• _EXERCISE DETAILS_
Using the records below, find every line that includes "info" and copy it.

==== DATASET EXTRACT

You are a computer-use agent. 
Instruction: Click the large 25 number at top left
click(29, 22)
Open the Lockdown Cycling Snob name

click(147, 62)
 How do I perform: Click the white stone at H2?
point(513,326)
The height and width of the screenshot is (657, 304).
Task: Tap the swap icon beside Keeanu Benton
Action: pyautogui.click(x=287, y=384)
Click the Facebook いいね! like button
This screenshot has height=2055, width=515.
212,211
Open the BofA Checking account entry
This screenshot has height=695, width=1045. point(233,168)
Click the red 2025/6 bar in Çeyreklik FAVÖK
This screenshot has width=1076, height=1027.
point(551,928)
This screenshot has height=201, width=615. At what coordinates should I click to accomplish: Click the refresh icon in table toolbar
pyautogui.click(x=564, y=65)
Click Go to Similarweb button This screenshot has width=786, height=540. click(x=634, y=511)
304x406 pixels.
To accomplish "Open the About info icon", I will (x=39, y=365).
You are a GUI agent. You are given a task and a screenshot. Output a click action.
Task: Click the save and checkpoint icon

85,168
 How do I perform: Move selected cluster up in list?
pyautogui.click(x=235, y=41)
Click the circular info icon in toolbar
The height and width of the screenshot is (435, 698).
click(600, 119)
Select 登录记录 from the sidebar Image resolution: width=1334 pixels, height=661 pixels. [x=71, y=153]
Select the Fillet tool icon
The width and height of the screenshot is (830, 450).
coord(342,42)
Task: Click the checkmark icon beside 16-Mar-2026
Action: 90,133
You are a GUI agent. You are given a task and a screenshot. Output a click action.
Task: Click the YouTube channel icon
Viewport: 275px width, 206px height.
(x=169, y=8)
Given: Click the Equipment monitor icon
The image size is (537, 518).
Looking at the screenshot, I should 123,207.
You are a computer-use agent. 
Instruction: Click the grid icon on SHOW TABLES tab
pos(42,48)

========

• _SOLUTION FOR THIS EXERCISE_
To accomplish "Open the About info icon", I will (x=39, y=365).
Click the circular info icon in toolbar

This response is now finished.